Recent decisions made in Portland City Hall will foster greener demolition approaches, by incentivizing deconstruction over traditional mechanical demolition. These decisions will definitely affect Oregon demolition contractors, so we’re exploring the City’s process around this decision, as well as how Elder Demolition is well positioned to deliver client advantages stemming from Portland deconstruction grants.
First let’s explore some city history, taken from the Portland Bureau of Planning and Sustainability’s (BPS) webpage. In April of 2015, BPS facilitated a Deconstruction Advisory group (DAG) to advise the bureau on methods of support deconstruction. Deconstruction is a form of demolition in which workers take down structures mainly by hand, rather than via mechanical approaches.
Later this year, on June 3rd, BPS recommended the establishment of a deconstruction grant program as a first step. This recommendation was unanimously supported by the City Council, who asked BPS to return in January 2016 with a status report, and a recommendation for what to do next for the grant program.
According to the BPS site, the purpose of the new deconstruction grant program is to:
1) Promote deconstruction over mechanical demolition.
2) Gather data for future deconstruction policies.
3) Encourage participation, innovation, and capacity within the demolition industry, and to
4) Promote and increase the salvage of reusable building materials.
At Elder, we have specialized in deconstruction and asset recovery for many years, and we hail this unique municipal program as a sign of Portland’s progress in green demolition.
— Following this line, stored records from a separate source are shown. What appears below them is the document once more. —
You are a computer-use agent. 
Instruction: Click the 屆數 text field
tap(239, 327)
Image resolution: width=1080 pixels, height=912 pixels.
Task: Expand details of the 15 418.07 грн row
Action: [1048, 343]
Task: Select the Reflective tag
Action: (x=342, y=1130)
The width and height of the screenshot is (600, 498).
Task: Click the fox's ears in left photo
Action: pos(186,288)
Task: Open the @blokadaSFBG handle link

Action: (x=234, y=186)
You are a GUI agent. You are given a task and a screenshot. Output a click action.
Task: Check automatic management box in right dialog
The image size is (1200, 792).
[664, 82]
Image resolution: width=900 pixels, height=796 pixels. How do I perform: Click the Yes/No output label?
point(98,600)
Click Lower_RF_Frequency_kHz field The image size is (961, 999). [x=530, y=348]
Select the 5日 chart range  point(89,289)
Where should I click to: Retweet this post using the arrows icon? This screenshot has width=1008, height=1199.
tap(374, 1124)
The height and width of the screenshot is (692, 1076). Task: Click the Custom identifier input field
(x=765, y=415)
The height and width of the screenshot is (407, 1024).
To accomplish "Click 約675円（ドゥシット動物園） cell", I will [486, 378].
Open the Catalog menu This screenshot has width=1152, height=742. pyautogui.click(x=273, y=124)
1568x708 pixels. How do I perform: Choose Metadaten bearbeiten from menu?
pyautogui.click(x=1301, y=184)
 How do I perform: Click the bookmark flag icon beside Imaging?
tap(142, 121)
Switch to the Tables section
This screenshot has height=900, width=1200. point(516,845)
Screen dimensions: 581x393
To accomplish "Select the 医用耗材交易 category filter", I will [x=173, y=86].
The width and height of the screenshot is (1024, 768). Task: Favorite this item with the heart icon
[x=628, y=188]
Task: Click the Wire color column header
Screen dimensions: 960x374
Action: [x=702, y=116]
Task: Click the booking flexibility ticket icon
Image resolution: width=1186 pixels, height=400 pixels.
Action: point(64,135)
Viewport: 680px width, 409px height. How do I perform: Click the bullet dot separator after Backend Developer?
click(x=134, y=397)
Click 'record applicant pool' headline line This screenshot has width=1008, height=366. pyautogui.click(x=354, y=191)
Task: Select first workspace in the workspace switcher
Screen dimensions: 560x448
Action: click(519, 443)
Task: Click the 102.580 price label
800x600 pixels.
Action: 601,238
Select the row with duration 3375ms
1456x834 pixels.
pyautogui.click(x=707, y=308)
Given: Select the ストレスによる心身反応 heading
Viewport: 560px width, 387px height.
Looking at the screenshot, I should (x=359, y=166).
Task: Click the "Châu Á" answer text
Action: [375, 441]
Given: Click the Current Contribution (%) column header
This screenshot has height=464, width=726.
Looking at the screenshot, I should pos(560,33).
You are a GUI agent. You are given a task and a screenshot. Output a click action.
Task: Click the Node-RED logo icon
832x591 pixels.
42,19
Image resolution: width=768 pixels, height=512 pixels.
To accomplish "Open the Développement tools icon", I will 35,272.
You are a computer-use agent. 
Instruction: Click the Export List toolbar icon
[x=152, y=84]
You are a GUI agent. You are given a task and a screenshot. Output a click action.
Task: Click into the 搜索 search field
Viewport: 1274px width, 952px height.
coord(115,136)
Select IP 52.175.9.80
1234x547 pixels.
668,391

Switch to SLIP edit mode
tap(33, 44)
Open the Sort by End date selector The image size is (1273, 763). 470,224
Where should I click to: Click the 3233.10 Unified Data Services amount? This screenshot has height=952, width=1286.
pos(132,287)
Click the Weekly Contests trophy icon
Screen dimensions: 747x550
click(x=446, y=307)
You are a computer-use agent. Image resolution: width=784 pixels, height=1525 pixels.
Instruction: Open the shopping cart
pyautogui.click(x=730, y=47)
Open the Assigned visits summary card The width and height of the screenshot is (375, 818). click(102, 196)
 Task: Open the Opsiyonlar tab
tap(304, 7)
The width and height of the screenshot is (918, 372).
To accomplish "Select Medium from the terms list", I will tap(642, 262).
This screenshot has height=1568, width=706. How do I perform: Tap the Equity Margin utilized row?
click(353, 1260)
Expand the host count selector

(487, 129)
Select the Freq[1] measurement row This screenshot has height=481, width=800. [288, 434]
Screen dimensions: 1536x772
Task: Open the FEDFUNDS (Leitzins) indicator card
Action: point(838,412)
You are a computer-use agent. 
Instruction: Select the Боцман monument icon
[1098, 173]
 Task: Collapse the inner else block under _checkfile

What does deconstruction offer over demolition? Deconstruction is an environmentally friendly option to demolition. Almost anything can be deconstructed by hand, and crews can dismantle and salvage many valuable items from a defunct building. This includes everything that can be reused or recycled, from electrical appliances to flooring and paneling. Because so much is salvaged, deconstruction is not only a more sustainable, but also a more affordable option than conventional demolition. We help clients achieve significant savings through demolition asset management. Indeed, our clients are often able to completely offset various demolition costs through our salvaging efforts.
What do recent developments in Portland mean for Oregon demolition companies? BPS offer grants in the maximum amount of $2500 for full deconstruction projects, and $500 for partial deconstruction projects. City staff will be also be available to discuss potential deconstruction solutions, to answer questions, and to make recommendations.
Expectations. Grant-funded projects do come with expectations. These are explained in greater detail on the BPS webpage. The City of Portland’s deconstruction expectations range from attending meetings to accommodating visits by City deconstruction grant staff. Grantees must also provide signage and allow project information, such as photographs and other documentation, to be used by BPS. Other stipulations include submitting a final report, and reporting any hazardous materials.
Who can apply? Any homeowner, contractor, or project manager can apply for the grant, but a licensed, bonded, and insured contractor must do the work. Additionally, the project must be part of the complete removal of a house or duplex. Alterations will not count as eligible for the deconstruction grant program. Finally, demolition permits must be completed before deconstruction begins.